Intent data, scoring, qualification : enfin un terrain commun entre Sales et Marketing ?
L’alignement entre Sales et Marketing est un serpent de mer des organisations B2B. Objectifs mal synchronisés, temporalités divergentes, définitions floues de la « lead quality » : les tensions sont connues, les remèdes souvent théoriques. Mais une évolution récente change la donne en profondeur : l’exploitation conjointe des signaux comportementaux – ou intent data – ouvre enfin la voie à un alignement réel, fondé sur l’action.
Le marketing n’est plus seul à produire l’amont
Traditionnellement, le marketing générait des leads, que les commerciaux jugeaient trop froids. Le marketing répondait par des volumes, les ventes réclamaient de la chaleur. Le problème n’était pas le canal, mais la fracture dans la lecture du cycle d’achat.
Aujourd’hui, les outils permettent de détecter des comportements à faible bruit mais à forte valeur : navigation répétée sur des pages clés, recherche sur des mots-clés sectoriels, engagement indirect via des partenaires ou comparateurs. Ces signaux, longtemps réservés aux plateformes spécialisées comme Bombora ou 6sense, deviennent accessibles directement depuis les CRM ou les plateformes web.
Le marketing ne fournit plus seulement un nom et un email. Il fournit un contexte, une trajectoire comportementale, un niveau d’intention. Le commercial ne reçoit plus un lead abstrait, mais une situation activable.
Trois piliers pour un terrain commun
Pour que Sales et Marketing convergent autour de l’intent, encore faut-il poser un cadre opérationnel clair. Trois piliers s’imposent :
1. La construction d’un scoring partagé
Un score d’engagement sans score de fit ne vaut rien. Un score de fit sans engagement n’est pas prioritaire. Le modèle le plus efficace croise :
- le niveau d’intention détecté (fréquence, pages consultées, durée),
- le niveau d’adéquation avec la cible stratégique (secteur, taille, techno utilisée).
Ce scoring doit être co-construit entre les équipes, et non imposé par le marketing. Il devient alors une grille de lecture commune, non une source de contentieux.
2. La formalisation des playbooks d’activation
Chaque combinaison “score comportemental x profil client” doit déboucher sur une action prédéfinie :
- Retargeting + contenu si le signal est faible mais le fit élevé.

▸ Consigne
Résumez en deux phrases le texte sur l'intent data, s'il vous plaît.

▸ Entrées affichées
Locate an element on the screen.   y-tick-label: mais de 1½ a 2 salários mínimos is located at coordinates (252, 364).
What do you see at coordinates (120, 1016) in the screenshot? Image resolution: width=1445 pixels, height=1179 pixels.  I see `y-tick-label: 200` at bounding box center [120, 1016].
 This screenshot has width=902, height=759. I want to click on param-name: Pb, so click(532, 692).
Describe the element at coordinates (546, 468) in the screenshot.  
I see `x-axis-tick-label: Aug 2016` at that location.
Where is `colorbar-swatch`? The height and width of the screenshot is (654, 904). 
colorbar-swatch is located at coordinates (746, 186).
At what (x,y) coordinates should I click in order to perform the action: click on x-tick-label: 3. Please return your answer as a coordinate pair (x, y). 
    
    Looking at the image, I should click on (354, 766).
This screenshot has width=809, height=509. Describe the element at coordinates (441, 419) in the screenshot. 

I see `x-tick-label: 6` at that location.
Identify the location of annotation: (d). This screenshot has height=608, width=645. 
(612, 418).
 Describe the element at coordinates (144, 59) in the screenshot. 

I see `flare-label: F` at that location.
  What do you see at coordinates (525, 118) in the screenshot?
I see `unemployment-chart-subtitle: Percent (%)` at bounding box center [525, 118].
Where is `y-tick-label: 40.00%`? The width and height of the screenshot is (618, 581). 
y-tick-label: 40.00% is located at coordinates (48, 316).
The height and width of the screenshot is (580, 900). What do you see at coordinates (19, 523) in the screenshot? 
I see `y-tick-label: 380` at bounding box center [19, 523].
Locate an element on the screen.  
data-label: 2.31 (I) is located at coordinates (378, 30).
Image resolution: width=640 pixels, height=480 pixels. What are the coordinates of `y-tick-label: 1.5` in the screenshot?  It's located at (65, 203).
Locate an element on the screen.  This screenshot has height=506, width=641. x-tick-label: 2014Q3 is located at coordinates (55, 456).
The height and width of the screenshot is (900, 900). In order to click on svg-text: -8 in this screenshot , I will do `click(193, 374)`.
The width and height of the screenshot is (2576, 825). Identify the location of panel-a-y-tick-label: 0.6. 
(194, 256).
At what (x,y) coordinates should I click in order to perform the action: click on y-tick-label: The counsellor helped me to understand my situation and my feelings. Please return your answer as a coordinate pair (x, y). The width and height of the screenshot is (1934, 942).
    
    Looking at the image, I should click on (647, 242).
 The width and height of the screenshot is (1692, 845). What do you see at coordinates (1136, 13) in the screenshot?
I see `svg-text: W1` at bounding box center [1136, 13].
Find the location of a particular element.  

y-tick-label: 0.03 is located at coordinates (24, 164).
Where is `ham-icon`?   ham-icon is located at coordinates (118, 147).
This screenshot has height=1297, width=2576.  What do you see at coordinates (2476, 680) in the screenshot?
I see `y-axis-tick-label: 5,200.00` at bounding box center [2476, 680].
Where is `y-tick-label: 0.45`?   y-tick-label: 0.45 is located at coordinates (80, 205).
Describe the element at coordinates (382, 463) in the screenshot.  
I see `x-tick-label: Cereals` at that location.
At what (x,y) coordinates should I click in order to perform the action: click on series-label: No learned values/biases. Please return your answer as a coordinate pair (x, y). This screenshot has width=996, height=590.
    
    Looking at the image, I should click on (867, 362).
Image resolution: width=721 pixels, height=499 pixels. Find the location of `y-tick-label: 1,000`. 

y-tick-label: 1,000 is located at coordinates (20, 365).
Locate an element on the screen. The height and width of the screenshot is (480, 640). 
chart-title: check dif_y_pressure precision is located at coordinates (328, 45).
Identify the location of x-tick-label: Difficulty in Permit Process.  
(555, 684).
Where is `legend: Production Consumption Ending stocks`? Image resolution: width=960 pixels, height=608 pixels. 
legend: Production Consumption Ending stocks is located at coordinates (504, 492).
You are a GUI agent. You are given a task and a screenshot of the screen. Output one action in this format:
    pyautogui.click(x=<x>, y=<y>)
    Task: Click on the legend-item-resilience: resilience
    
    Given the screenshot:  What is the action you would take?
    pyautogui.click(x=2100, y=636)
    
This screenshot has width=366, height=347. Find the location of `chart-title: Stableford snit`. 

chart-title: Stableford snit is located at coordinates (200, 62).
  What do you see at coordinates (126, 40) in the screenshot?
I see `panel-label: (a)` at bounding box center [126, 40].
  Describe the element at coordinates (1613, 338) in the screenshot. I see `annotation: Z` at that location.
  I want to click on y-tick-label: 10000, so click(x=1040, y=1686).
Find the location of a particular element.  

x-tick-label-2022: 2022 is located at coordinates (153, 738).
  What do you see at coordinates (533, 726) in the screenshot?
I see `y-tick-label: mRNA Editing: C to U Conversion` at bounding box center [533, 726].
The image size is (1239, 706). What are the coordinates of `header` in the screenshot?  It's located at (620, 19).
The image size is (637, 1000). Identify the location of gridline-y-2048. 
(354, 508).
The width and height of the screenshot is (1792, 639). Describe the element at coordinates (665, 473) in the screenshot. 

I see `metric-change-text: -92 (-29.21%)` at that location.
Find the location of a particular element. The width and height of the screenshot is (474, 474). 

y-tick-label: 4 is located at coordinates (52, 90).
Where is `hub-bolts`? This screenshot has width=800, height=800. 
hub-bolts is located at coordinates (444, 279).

▸ Corrigé
L'alignement entre Sales et Marketing est un problème récurrent des organisations B2B, mais l'exploitation conjointe des signaux comportementaux, ou intent data, ouvre la voie à un alignement réel fondé sur l'action. Le marketing fournit désormais un contexte et un niveau d'intention plutôt qu'un simple nom et un email, ce qui exige un cadre opérationnel clair, dont un scoring partagé, co-construit entre les équipes, qui croise le niveau d'intention détecté et l'adéquation avec la cible stratégique.